So in this chapter, I thought I’d tackle the tricky subject of SID chip emulation, both how I generate the sounds, and how I get them to play back in GameMaker. Before getting into any of the nitty gritty, let’s have a quick look at the SID chip itself. Back in the day, it was the sound chip, the sound it generated was unparalleled in computers, and the musicians that created music on them – Gods among developers, superstars in their day. So what can this masterpiece of engineering do?

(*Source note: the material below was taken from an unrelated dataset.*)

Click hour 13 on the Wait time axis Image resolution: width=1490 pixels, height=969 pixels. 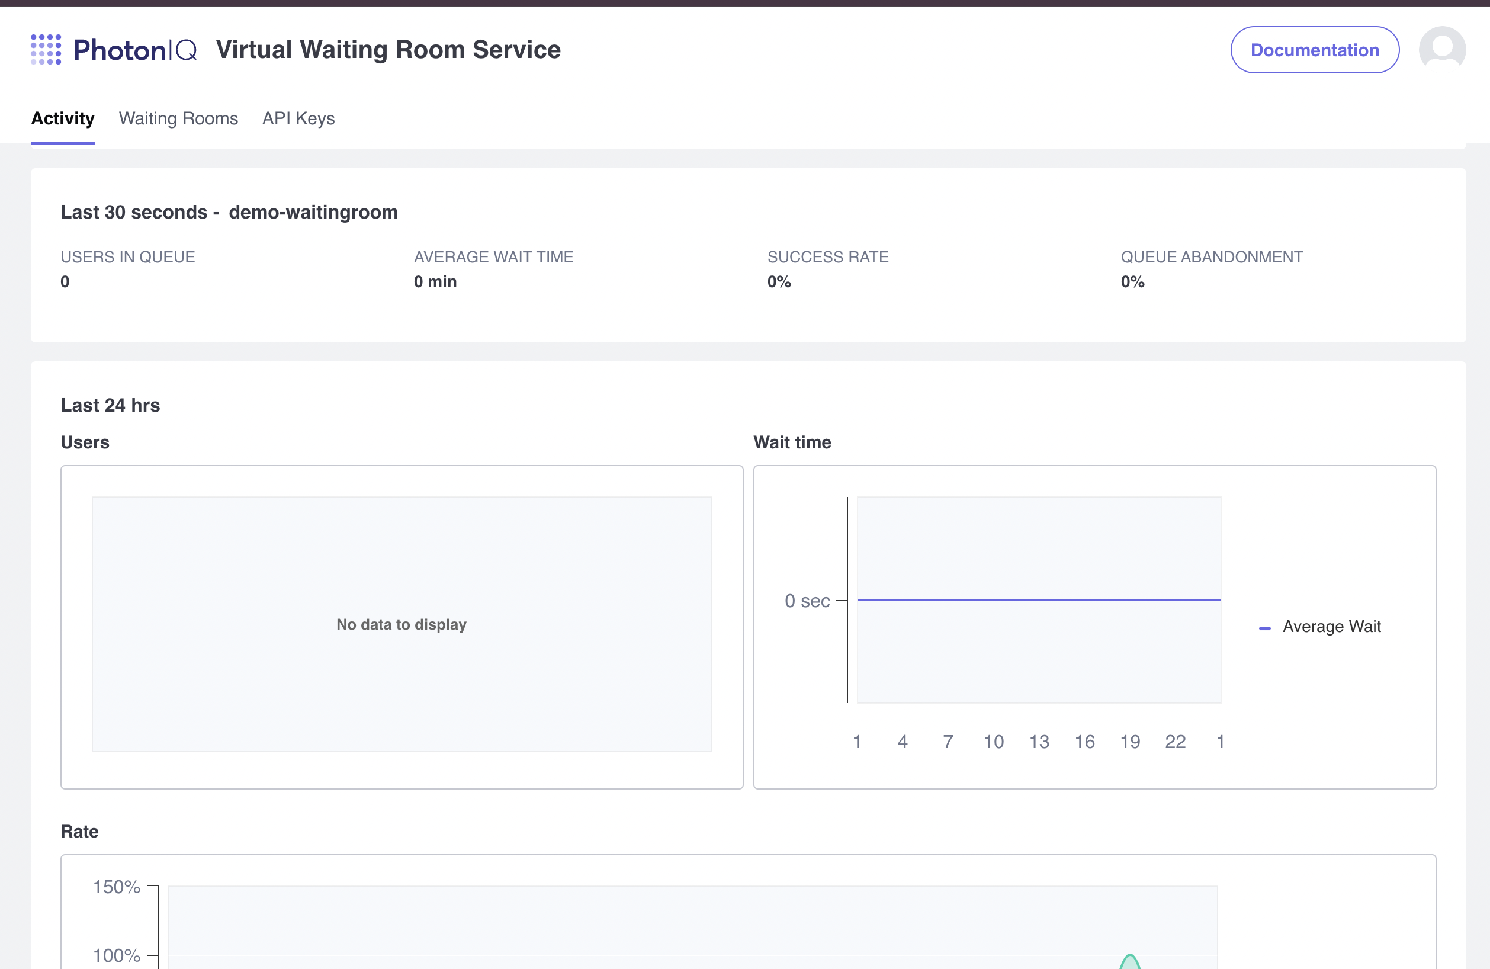click(x=1039, y=742)
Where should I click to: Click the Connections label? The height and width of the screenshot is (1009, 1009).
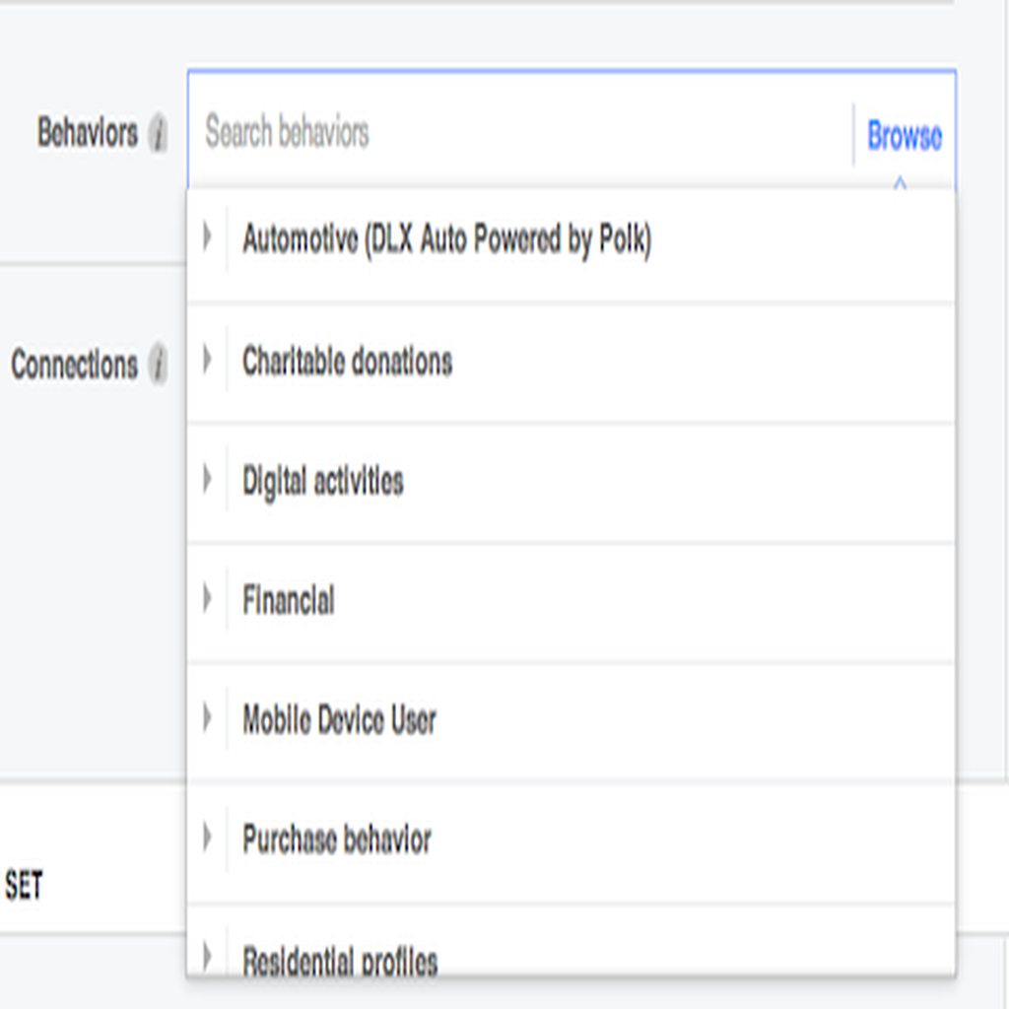pos(75,365)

It’s a 3 channel engine chip of playing Sawtooth, Triangle and Pulse waveforms along with a white noise effect, all controlled through hardware based ADSR (Attack, Decay, Sustain and Release) volume control system. It could also do some amazing effects via ring modulation and high, band and low pass filters. My somewhat simple emulation doesn’t currently deal with ring modulation, or the band filters, but you still get some amazing sounds from the basics.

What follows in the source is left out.